By Carlos A. DeJuana
SAO PAULO, Brazil (Reuters) - Two Fokker-100
jets belonging to Brazil's TAM airline made separate emergency landings
on Friday in the same state, one at a farm and another in a city
airport, although no one was seriously hurt.
The first mid-sized Fokker-100 jet landed
in a grassy field a short distance from a farmhouse near the town
of Aracatuba, 325 miles northwest of the city of Sao Paulo.
Television images showed the white-and-red
plane had been banged up and its tail-end had been partly torn.
Small pieces of the plane littered a cow pasture.

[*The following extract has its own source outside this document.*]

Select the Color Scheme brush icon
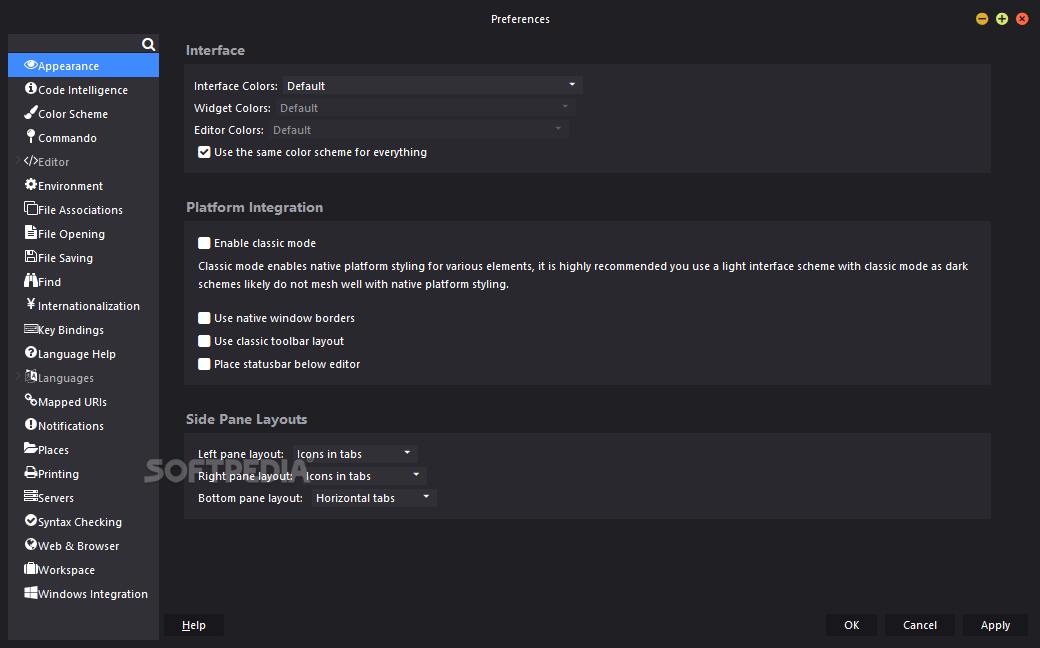The image size is (1040, 648). (29, 113)
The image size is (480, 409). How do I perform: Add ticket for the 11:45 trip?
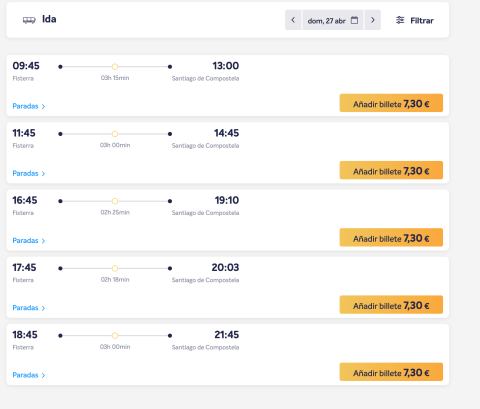coord(391,170)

TAM said in a statement none of the 24
passengers on board were seriously hurt, although four were treated
for light scrapes and sprains.
Passenger Jose Jorge Rezende told Globo
television the landing had been rough.
"The plane was ruined. The wheels
were torn off, it was ripped up on the inside, pieces of the plane
flew off. And a cow was killed ... or at least it's almost dead,"
he said.
TAM later confirmed another Fokker-100
was forced to land at the international airport of Viracopos in
the city of Campinas, which lies about 60 miles northwest of Sao
Paulo, without any landing gear. None of the 42 passengers were
hurt, TAM said.
Globo reported the plane made the emergency
landing after it had hydraulic problems with its landing gear. It
skidded 440 yards on a runway on which emergency crews had sprayed
foam.
TAM, Brazil's second-biggest airline,
said it was sending teams to investigate the cause of both accidents
and that both planes had maintenance check-ups in July.
SERIES OF FOKKER PROBLEMS
The mishaps follow a series of accidents
involving TAM's 108-seat Fokker-100s and come as the company struggles
through a tough period for the Brazilian airline industry, which
has seen its dollar-based fuel and parts costs skyrocket the past
two years due to a sharp depreciation of the local currency.

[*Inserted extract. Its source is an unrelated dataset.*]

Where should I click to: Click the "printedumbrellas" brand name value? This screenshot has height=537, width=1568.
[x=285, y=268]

Maintaining Fokker planes became even
more expensive after the Dutch manufacturer went bankrupt in 1997.
TAM is in the process of replacing them with new Airbus and possibly
locally made Embraer jets.
"There's not an abnormal history
of problems (with the Fokker-100s), but they are expensive and you
have to keep feeding them," said Richard Aboulafia, vice president
of the Teal Group, a Washington-based aerospace consulting group.
In Brazil's last major air disaster in
1996, a TAM Fokker-100 jet crashed shortly after take-off from Sao
Paulo, killing all 96 aboard and two people on the ground.
On April 3 the door of a TAM Fokker-100
fell off after take-off, but the plane turned around and landed
safely. In September 2001, one passenger was sucked out of a TAM
Fokker-100 and three were injured in a forced landing after a loss
of cabin pressure.
TAM said the first plane was flying from
Sao Paulo to Campo Grande, the capital of Mato Grosso do Sul state
in the center of South America. The second plane was flying to Sao
Paulo from the coast city of Salvador in Bahia state.